The first formal charge against Manlove was filed June 11 with the State Bar’s Board of Professional Responsibility, also by Reeves. Reeves wrote that the Bar’s Review and Oversight Committee found probable cause to bring the charge against Manlove for multiple professional conduct violations throughout her tenure.

The Bar said one of three investigations into Manlove’s conduct at that time was prompted by an “unprecedented” letter signed by all of Laramie County’s district and circuit court judges. In the letter, the seven judges alleged that Manlove had mishandled both her office’s personnel and caseload, having a negative impact on the office’s ability to provide adequate representation for Laramie County residents.

In her July 20 response, Manlove largely denied the allegations against her, including that her alleged behavior violated any of the Rules of Professional Conduct described in the charge.

The first State Bar charge said it was not budget cuts that caused caseload constraints, but Manlove’s conduct within her office that prompted many staff attorneys and other employees to resign. In her response, Manlove points out that her office’s caseload had “increased significantly,” while the number of state-funded attorneys available stayed the same, and staff positions decreased by two.

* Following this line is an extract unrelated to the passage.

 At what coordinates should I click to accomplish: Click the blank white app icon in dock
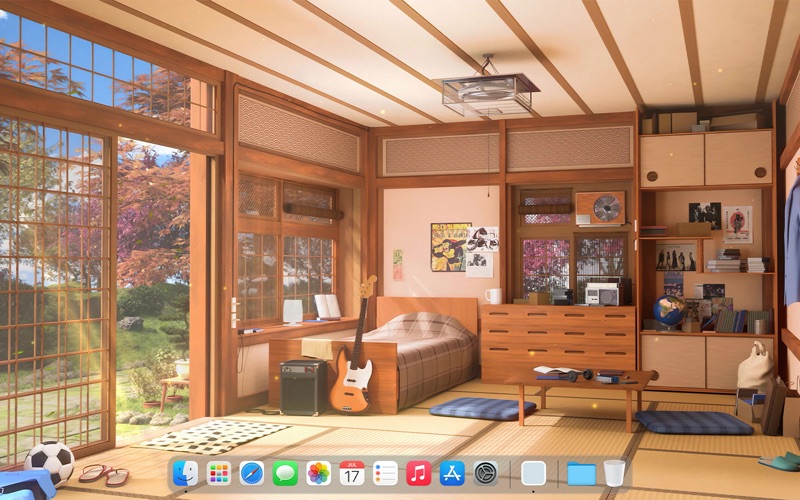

“(The DA’s) office is quite literally doing much, much more with less,” the response reads.

Manlove denied in her response that resignations within her office “left too few employees to meet the obligations of the office,” saying that “all obligations of the Laramie County District Attorney’s Office have been reasonably met by its attorneys and support staff, and that if the citizens of Laramie County believe otherwise” they can choose someone else as district attorney in the 2022 election.